> OBJECTIVES:
(1) From the MPI debugging and profiling page, list the fundamental components for effective cluster computing that Windows HPC Server 2008 provides.
(2) Continue the MPI debugging and profiling page from the point where it stops.

> TEXT EXTRACT:
- - -
MPI Debugging and Profiling

Porting, Debugging and Profiling MPI Applications on Windows Clusters Using HPC Server 2008

Windows HPC Server 2008 enables clusters or x64 and x64+GPU workstations and servers to tackle scientific computing applications in a mainstream Windows environment. Windows HPC Server 2008 provides several fundamental components for effective cluster computing—the MSMPI message-passing interface library, a job scheduler to manage cluster throughput, and a means for launching and monitoring compute jobs on a cluster that is nearly as simple as printing a document from a Windows application.

If you are among the many Windows users moving to cluster computing to break free of the serial performance limits of today's servers, you need a complete set of cluster-capable development tools to effectively port, debug and tune your Fortran, C and C++ applications on HPC Server 2008. The PGI CDK® Cluster Development Kit® for Windows includes a complete suite of compilers and tools for porting existing applications to, or developing new applications on, HPC Server 2008. The PGI CDK includes three key components that dovetail with HPC Server 2008 and Microsoft Visual C++ to enable effective cluster-based computing:

PGI Visual Fortran

PVF® fully integrates the PGI suite of high-performance 64-bit and 32-bit parallel Fortran compilers and tools into Microsoft Visual Studio. Interoperable with Microsoft Visual C++, PVF is an ideal solution for porting computationally intensive science and engineering applications to Windows HPC Server 2008 clusters.
- - -
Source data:
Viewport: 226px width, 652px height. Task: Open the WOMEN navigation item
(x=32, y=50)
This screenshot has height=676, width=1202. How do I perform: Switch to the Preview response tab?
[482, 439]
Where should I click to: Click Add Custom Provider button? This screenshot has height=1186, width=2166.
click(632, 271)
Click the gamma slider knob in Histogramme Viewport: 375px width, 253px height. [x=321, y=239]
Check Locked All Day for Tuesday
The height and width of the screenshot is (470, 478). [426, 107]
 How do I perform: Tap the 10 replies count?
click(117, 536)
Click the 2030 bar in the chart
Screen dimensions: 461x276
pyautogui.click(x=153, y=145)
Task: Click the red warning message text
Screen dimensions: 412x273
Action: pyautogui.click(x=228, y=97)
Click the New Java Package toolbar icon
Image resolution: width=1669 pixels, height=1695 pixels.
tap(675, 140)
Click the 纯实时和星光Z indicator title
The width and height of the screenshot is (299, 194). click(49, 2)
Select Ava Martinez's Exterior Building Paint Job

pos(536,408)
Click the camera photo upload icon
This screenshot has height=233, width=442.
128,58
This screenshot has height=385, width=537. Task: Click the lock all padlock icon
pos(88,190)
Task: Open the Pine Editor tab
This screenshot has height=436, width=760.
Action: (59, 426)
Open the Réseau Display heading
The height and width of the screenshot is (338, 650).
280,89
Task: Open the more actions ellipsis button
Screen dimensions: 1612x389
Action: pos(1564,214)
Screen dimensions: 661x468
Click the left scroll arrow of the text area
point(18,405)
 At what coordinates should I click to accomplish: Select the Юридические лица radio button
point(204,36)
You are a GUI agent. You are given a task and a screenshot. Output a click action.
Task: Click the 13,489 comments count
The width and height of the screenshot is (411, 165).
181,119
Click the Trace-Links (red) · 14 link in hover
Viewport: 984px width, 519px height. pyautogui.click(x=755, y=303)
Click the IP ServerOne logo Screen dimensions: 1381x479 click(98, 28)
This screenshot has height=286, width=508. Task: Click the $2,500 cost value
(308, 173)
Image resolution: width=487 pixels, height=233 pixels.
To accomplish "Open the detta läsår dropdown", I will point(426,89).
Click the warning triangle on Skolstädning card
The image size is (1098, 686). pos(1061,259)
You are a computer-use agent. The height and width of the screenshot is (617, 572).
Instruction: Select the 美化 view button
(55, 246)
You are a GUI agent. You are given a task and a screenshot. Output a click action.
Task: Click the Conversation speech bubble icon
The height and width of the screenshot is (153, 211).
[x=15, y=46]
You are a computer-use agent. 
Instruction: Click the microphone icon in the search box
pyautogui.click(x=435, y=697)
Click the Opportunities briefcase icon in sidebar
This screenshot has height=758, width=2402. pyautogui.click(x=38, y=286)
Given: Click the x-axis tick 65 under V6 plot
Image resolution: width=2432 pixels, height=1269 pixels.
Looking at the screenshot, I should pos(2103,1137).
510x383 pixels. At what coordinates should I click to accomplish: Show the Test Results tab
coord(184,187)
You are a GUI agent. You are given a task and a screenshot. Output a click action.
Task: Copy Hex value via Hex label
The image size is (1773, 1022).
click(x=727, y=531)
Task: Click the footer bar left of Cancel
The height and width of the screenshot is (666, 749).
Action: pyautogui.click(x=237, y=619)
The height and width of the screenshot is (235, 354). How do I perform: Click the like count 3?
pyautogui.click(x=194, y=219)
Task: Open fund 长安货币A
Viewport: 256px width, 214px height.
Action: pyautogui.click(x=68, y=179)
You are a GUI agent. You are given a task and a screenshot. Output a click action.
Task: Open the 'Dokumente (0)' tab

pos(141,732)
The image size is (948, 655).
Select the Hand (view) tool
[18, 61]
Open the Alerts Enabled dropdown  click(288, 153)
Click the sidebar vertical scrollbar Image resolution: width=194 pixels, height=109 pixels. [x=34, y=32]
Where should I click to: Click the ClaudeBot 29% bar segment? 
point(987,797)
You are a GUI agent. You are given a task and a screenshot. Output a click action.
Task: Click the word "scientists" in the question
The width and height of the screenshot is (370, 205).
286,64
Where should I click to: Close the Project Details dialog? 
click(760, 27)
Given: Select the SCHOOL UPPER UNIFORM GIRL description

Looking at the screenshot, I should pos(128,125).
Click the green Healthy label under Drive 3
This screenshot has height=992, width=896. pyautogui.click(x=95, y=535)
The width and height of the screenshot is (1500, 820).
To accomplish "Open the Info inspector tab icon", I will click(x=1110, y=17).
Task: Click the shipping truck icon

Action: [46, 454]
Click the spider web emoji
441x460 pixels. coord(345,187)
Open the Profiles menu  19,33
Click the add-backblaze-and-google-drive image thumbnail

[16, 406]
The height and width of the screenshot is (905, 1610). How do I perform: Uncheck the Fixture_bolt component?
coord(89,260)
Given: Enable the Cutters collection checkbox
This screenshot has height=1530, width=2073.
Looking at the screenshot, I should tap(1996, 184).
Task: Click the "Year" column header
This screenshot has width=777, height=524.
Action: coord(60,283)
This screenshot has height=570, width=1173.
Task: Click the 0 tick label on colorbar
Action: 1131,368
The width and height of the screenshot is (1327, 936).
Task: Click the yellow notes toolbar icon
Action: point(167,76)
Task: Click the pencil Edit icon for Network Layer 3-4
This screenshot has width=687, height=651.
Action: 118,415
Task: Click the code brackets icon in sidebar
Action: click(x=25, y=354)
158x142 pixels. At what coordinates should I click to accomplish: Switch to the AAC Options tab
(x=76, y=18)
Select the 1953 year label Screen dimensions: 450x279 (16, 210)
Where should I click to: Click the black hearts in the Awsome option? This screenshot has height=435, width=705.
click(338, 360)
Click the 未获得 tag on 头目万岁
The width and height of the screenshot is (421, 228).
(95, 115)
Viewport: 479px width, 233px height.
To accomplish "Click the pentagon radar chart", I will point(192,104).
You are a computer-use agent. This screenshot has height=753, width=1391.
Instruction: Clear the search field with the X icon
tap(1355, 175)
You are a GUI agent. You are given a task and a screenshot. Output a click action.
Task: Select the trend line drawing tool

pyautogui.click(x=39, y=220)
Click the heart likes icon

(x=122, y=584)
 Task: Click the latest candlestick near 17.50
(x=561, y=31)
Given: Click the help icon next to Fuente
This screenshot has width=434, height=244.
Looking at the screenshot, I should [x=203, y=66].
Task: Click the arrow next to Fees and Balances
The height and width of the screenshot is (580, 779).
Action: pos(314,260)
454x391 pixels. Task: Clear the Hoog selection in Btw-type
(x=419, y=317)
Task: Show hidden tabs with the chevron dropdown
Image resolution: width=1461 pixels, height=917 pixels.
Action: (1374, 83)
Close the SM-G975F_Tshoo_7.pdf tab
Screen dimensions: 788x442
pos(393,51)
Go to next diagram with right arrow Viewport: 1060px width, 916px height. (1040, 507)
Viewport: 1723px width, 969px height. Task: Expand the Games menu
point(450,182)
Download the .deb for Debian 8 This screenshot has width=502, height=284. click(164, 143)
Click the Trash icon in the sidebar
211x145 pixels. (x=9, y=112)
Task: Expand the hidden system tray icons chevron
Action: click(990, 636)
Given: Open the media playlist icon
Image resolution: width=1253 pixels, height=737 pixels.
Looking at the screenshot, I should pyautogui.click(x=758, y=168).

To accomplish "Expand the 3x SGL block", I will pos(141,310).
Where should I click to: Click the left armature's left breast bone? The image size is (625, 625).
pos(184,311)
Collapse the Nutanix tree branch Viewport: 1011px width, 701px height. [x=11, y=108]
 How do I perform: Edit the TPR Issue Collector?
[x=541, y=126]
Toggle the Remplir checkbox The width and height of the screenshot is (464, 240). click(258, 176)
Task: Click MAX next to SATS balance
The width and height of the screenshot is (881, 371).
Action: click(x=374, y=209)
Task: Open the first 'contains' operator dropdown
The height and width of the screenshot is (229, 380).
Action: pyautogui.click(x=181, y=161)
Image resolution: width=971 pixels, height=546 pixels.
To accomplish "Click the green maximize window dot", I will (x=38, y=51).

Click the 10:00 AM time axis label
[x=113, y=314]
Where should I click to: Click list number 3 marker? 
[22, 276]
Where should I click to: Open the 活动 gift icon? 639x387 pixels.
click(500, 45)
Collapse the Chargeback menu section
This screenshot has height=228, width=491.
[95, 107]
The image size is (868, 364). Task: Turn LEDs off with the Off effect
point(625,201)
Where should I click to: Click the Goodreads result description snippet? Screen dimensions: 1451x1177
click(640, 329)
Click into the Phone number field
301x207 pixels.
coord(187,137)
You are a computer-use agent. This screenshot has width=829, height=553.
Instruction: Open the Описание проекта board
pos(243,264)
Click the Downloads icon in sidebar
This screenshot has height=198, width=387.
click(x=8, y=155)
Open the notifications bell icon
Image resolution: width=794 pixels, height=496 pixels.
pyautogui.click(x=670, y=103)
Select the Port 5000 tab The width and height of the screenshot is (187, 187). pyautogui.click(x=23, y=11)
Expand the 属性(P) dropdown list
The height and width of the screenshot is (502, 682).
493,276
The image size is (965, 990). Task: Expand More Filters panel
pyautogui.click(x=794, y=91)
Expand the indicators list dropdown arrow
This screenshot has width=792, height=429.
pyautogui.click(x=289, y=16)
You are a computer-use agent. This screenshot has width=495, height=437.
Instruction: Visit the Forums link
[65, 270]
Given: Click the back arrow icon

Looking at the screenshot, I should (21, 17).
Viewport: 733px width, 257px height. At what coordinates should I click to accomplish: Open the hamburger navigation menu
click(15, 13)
- - -
> RESPONSES TO THE EXERCISE:
(1)
- The MSMPI message-passing interface library
- A job scheduler to manage cluster throughput
- A means for launching and monitoring compute jobs on a cluster

(2)
PGI Visual Fortran offers world-class performance and features including auto-parallelization for multicore, OpenMP 3.0, and support for PGI Unified Binary™ technology. The PGI Unified Binary technology streamlines cross-platform support by combining into a single executable file code optimized for x64 processor families from both Intel and AMD. This gives you the assurance that your applications will run correctly and with optimal performance regardless of the type of x64 or x64+GPU processors on which they are deployed.

PVF's state-of-the-art Fortran compiler technologies include SSE/AVX vectorization, auto-parallelization, interprocedural analysis and optimization, memory heirarchy optimizations, function inlining (including library functions), profile-feedback optimization, CPU-specific optimizations and more. PVF is the ideal solution of migrating existing compute-intensive Windows applications from SMP servers and workstations to HPC Server 2008 clusters.

The PGDBG OpenMP/MPI Debugger for HPC Server 2008

PGDBG GUI Debugging a cluster MPI application can be extremely challenging. The PGDBG debugger provides a comprehensive set of graphical user interface (GUI) elements to assist you in this process. PGDBG provides the ability to separately debug and control OpenMP threads and MSMPI processes on your HPC Server 2008 cluster. Perform Step, Break, Run and Halt actions on threads or processes individually or collectively as a group. PGDBG can even display the state of MPI message queues, enabling you to quickly isolate and resolve message-passing deadlock bugs.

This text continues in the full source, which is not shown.